Wednesday, 7 December 2011


What occurs on the scale of the individual building, namely what has been discussed earlier with regard to ruins: the erosion of form, mining and additions of later generations to existing material –also occurs at the scale of the city. Areas are either set down and evolve or are cut‐up, eroded and altered through the centuries –every change adding difference and variation to the spatial continuum of the city’s public urbanity. What in individual buildings is the delightful accretion of various scales, materials and tastes, becomes a powerful display of cultural evolution and its spatial corollaries throughout the ages when expressed at the urban scale. Because in Rome there isn't one definitively dominant attitude structuring the city’s form, but rather a congested layering of various structuring marks from conflicting eras, each area’s streets and squares jostle with each other, under each other, over each other

If one could cast aside historical lineage for a day, and view the city purely as space, colour, form and ideas, then we would have an opportunity to experience Europe in all its breadth and contradictions.
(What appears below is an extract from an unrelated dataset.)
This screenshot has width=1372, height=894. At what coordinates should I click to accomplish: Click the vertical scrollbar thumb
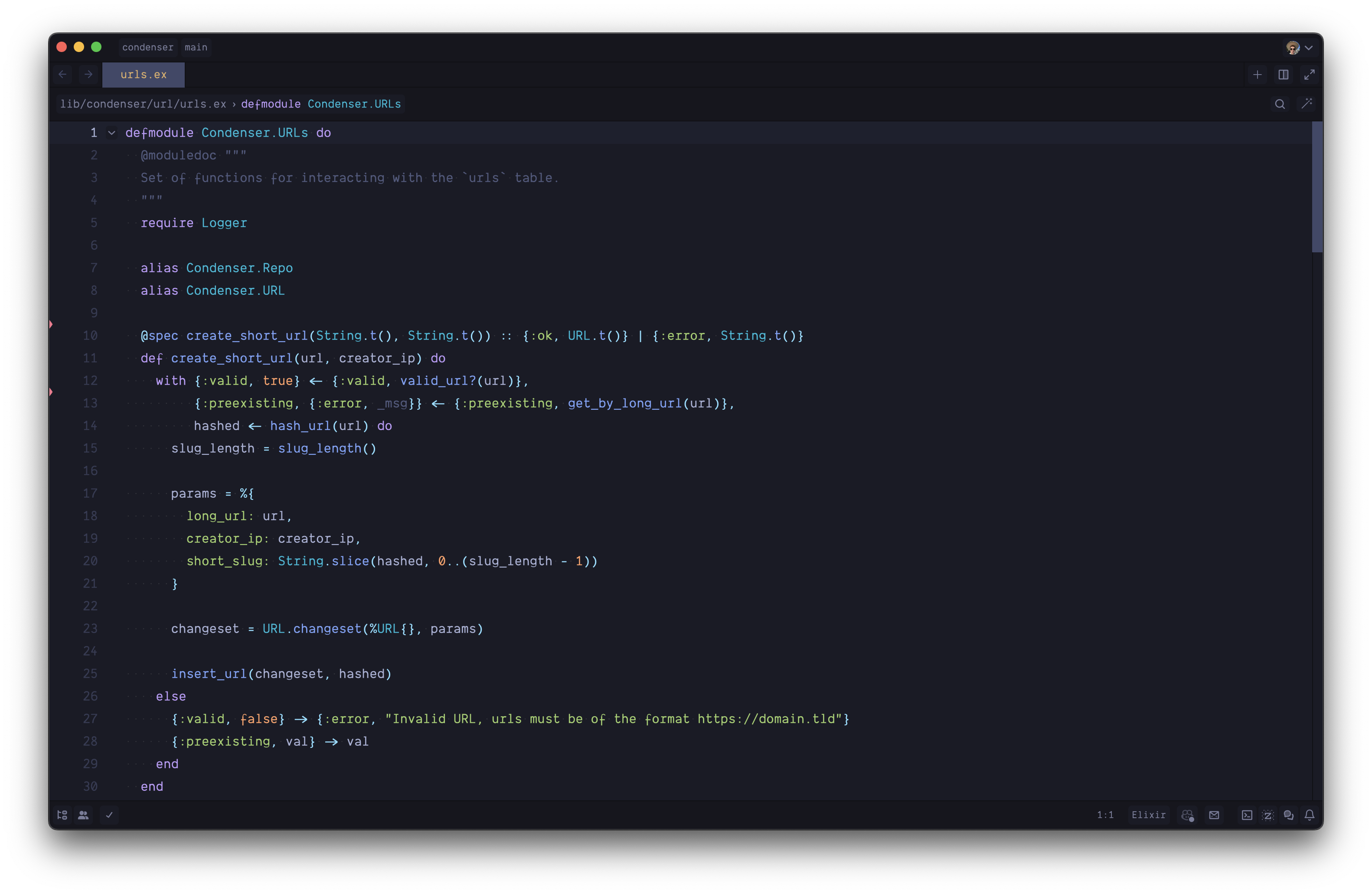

By virtue of the sheer overwhelming weight of its physical history, Rome collapses in on itself as an Architectural singularity, it is the epicentre of the continent where the laws of time and space implode. Rome becomes all of history in one point, and because this is rendered spatially, in this place we walk outside of history and its shackles of one‐thing‐comes‐after‐another. We walk through something that more than anywhere else comes close to being the spatial embodiment, in all its time travelling, space defying, taste denying waywardness –of the human mind. Rome negates history.